[PROVIDED RECORDS — start]
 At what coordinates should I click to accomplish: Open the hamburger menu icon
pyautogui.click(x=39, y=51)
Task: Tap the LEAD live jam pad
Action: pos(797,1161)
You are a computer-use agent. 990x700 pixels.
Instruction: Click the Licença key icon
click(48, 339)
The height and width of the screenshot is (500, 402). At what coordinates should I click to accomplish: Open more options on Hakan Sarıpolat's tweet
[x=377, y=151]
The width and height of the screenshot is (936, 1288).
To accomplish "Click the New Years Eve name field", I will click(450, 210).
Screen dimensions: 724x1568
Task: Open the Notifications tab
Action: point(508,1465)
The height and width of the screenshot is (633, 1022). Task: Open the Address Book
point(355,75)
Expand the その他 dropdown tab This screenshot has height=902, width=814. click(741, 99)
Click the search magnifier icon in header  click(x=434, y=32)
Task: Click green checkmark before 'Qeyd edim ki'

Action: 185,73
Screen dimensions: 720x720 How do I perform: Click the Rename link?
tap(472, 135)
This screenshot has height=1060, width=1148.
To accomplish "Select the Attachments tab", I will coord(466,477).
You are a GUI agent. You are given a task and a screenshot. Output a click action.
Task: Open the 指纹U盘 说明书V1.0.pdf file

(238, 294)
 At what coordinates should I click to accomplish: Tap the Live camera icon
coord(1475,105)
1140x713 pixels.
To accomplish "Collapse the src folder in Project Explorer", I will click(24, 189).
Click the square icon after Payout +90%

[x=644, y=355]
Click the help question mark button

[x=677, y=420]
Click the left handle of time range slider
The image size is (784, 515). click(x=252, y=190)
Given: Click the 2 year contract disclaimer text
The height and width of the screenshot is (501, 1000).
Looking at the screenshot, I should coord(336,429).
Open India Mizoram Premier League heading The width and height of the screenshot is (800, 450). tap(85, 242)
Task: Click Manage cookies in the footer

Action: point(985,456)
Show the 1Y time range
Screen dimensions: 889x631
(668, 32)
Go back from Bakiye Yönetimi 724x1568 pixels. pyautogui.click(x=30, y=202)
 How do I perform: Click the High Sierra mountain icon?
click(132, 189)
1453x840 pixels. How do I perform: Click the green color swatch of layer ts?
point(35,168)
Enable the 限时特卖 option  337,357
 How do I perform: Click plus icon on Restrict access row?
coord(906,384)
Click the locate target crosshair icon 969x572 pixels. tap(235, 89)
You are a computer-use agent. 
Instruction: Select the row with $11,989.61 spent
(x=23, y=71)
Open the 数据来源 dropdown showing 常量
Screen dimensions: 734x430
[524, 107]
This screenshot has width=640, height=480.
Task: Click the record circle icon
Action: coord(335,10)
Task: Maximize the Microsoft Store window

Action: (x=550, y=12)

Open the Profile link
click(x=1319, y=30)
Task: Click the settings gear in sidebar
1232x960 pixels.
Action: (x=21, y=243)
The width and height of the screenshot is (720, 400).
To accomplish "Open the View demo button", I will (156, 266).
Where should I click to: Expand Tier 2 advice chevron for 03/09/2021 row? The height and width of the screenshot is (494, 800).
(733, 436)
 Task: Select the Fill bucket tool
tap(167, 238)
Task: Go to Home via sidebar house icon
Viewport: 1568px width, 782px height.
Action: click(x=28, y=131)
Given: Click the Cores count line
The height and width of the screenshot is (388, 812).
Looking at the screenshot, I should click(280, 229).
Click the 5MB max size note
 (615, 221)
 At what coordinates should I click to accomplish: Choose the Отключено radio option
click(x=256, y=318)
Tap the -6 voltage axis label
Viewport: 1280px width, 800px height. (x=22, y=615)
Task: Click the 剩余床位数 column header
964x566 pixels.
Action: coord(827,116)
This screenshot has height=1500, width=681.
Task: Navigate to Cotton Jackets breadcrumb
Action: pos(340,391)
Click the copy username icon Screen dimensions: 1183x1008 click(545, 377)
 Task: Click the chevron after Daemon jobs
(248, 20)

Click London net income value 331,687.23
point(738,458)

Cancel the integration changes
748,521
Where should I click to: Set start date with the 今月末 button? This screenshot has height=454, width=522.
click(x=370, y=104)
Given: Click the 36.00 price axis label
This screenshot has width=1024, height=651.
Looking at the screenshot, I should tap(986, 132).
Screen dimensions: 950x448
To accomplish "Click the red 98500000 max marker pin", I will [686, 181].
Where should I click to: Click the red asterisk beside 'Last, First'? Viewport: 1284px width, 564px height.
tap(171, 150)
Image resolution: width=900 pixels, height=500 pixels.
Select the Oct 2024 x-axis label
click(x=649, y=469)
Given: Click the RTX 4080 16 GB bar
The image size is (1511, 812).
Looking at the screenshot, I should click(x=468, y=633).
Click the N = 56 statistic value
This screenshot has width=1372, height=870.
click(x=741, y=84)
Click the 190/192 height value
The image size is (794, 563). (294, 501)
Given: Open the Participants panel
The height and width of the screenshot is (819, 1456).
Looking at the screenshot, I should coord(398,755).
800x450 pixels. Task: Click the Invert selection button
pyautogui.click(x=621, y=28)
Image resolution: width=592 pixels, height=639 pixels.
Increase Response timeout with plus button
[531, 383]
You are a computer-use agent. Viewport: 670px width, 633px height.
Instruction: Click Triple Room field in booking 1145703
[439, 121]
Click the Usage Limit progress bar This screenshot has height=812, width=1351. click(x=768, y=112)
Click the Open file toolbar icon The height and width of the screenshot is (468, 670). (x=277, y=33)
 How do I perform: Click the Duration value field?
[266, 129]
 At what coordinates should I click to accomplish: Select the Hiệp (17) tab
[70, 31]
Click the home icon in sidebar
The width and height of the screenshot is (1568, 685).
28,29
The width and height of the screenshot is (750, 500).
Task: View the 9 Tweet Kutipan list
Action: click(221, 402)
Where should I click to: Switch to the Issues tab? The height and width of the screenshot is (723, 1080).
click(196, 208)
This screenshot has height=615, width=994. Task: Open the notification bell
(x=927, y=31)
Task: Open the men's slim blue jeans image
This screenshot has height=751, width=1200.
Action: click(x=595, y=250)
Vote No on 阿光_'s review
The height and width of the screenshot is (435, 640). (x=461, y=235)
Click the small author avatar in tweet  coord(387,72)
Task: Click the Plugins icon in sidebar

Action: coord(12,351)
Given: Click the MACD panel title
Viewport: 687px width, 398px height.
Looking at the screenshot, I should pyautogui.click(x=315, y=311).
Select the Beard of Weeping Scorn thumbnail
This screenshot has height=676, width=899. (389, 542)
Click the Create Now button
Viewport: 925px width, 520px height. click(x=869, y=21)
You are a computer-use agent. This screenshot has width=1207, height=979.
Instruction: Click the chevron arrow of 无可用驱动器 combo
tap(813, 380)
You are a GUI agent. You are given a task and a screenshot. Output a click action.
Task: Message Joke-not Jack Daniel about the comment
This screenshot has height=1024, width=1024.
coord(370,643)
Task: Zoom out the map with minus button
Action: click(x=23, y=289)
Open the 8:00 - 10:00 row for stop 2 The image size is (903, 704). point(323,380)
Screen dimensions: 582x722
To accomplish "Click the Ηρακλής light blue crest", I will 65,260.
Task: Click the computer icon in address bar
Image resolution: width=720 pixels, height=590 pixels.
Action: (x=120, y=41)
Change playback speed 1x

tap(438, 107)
[PROVIDED RECORDS — finish]
> [EXERCISE PROMPT]: Search the listing above for the lines with "Click the 5MB max size note" and "Given: Open the Participants panel", then output those lines and all lines between them exactly.

> [YOUR SOLUTION]:
Click the 5MB max size note
 (615, 221)
 At what coordinates should I click to accomplish: Choose the Отключено radio option
click(x=256, y=318)
Tap the -6 voltage axis label
Viewport: 1280px width, 800px height. (x=22, y=615)
Task: Click the 剩余床位数 column header
964x566 pixels.
Action: coord(827,116)
This screenshot has height=1500, width=681.
Task: Navigate to Cotton Jackets breadcrumb
Action: pos(340,391)
Click the copy username icon Screen dimensions: 1183x1008 click(545, 377)
 Task: Click the chevron after Daemon jobs
(248, 20)

Click London net income value 331,687.23
point(738,458)

Cancel the integration changes
748,521
Where should I click to: Set start date with the 今月末 button? This screenshot has height=454, width=522.
click(x=370, y=104)
Given: Click the 36.00 price axis label
This screenshot has width=1024, height=651.
Looking at the screenshot, I should tap(986, 132).
Screen dimensions: 950x448
To accomplish "Click the red 98500000 max marker pin", I will [686, 181].
Where should I click to: Click the red asterisk beside 'Last, First'? Viewport: 1284px width, 564px height.
tap(171, 150)
Image resolution: width=900 pixels, height=500 pixels.
Select the Oct 2024 x-axis label
click(x=649, y=469)
Given: Click the RTX 4080 16 GB bar
The image size is (1511, 812).
Looking at the screenshot, I should click(x=468, y=633).
Click the N = 56 statistic value
This screenshot has width=1372, height=870.
click(x=741, y=84)
Click the 190/192 height value
The image size is (794, 563). (294, 501)
Given: Open the Participants panel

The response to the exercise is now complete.